There is a large body of literature, called Youth Bulge Theory, that relates the probability of war to the proportion of young single males in the population (Mesquida and Wiener, 1996; see also Wikipedia –War). This proportion is at its highest where the polygyny rate exceeds 20% of all marriages—mostly in the agricultural societies of sub-Saharan Africa and Papua-New Guinea.

In such regions, this internal social contradiction could be resolved by externalizing it, i.e., by abducting women from adjacent peoples through warfare and by selling off any male captives.

References

Bourguignon, E. and Greenbaum, L.S. (1973). Diversity and Homogeneity in World Societies, HRAF Press.

Goody, J. (1973). Polygyny, Economy and the Role of Women, in J. Goody (Ed.) The Character of Kinship, Cambridge: Cambridge University Press, pp. 175-190.

Mesquida, C. G. and Wiener, N.I. (1996). Human Collective Aggression: A Behavioral Ecology Perspective, Ethology and Sociobiology, 17, 247-262

Pebley, A. R., and Mbugua, W. (1989). Polygyny and Fertility in Sub-Saharan Africa. In R. J. Lesthaeghe (Ed.), Reproduction and Social Organization in Sub-Saharan Africa, Berkeley: University of California Press, pp. 338-364.

van den Berghe, P.L. (1979). Human Family Systems. An Evolutionary View. New York: Elsevier.
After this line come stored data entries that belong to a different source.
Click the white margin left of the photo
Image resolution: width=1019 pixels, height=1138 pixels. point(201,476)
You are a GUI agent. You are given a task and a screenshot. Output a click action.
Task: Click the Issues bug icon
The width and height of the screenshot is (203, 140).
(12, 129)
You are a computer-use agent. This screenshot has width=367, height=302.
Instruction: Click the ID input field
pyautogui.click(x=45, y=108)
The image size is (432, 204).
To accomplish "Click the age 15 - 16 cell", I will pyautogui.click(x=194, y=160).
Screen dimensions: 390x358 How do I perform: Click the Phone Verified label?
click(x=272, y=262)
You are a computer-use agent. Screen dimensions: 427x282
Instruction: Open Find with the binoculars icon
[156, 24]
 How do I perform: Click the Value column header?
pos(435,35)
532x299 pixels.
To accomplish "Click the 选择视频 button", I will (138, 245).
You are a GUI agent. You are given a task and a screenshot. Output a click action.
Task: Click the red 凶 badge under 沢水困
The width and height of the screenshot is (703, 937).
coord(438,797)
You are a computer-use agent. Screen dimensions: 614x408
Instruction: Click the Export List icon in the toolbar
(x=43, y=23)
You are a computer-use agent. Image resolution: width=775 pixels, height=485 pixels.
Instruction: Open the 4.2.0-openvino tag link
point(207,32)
Welch, C.E., and Glick, P.C. (1981). The incidence of polygamy in contemporary Africa: A research note. Journal of Marriage and the Family, 43, 191-193.
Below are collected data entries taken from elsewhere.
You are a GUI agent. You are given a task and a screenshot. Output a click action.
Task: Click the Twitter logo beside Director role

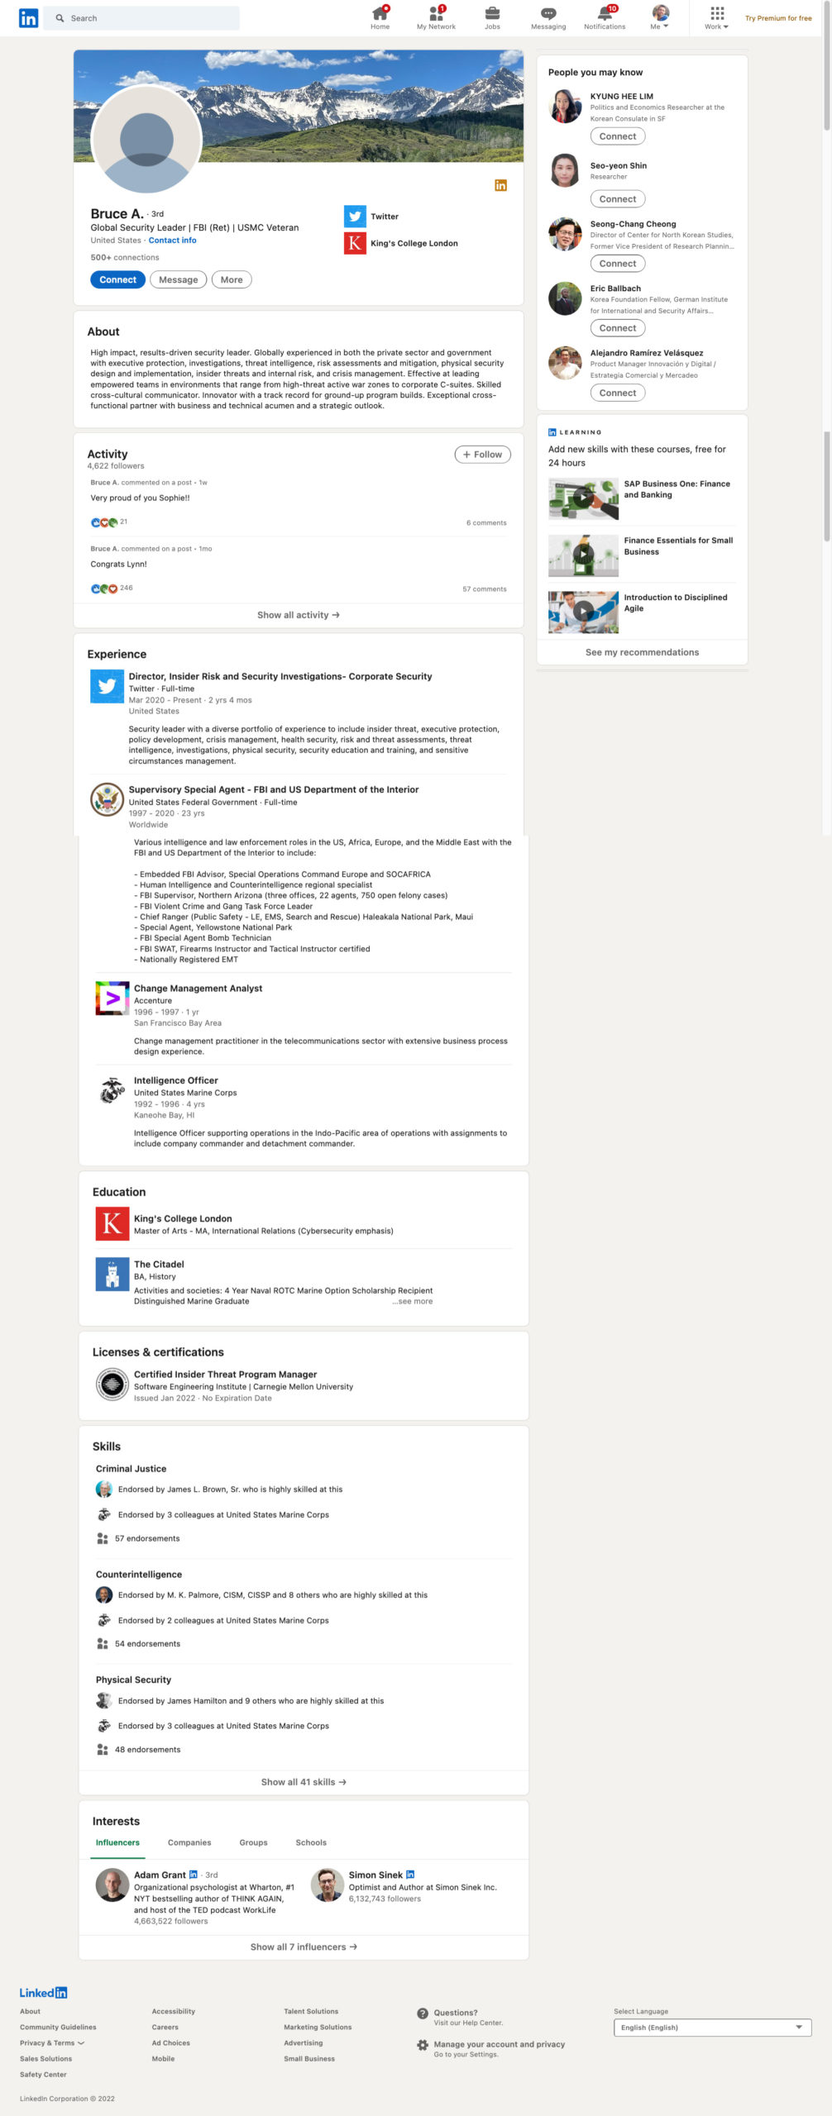pyautogui.click(x=107, y=686)
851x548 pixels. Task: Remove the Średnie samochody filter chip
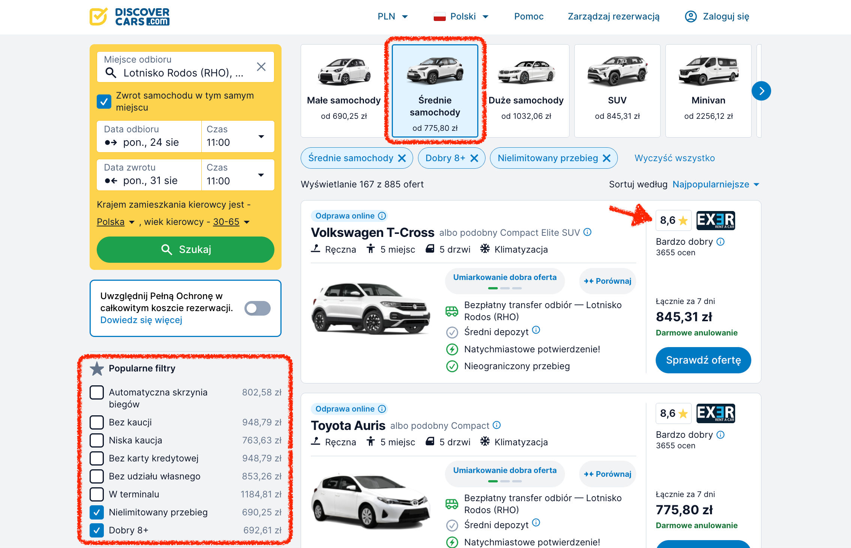coord(402,158)
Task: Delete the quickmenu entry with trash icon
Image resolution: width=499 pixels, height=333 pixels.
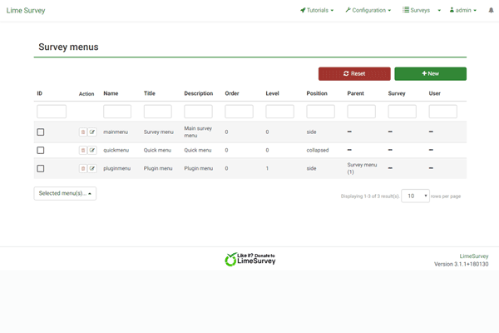Action: click(x=83, y=150)
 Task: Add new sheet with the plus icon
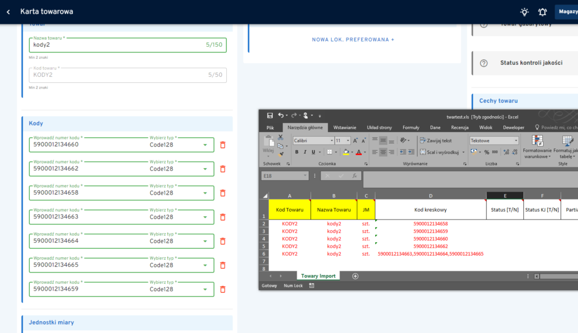tap(355, 276)
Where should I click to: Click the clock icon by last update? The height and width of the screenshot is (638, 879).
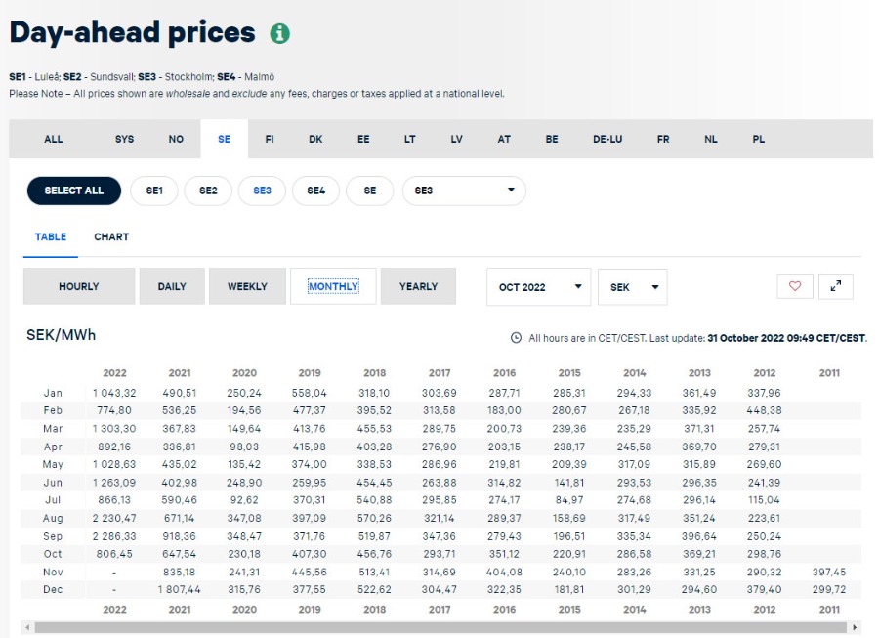[x=516, y=338]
White, D. R. (1988). Rethinking polygyny. Co-wives, codes, and cultural systems. Current Anthropology, 29, 529-572.

Wilson, M. (1950). Nyakyusa kinship, in Radcliffe-Brown, A.R., and Forde, D. (Eds). African Systems of Kinship and Marriage. (pp. 111-139), London: Oxford University Press.

1 comment:

DW Smith said...

Nice to see a larger approach to slavery. Usually people think of "slavery" as Africans brought to America. Fact is slavery began in Africa since that's where the first humans came from. Most societies that existed enslaved their own for centuries, then after they abolished that practice they moved outward, then discovered they could grab Africans who were already enslaved by other Africans, then continued into America. And it was the West that abolished slavery even though they had become entrenched in it like everyone else.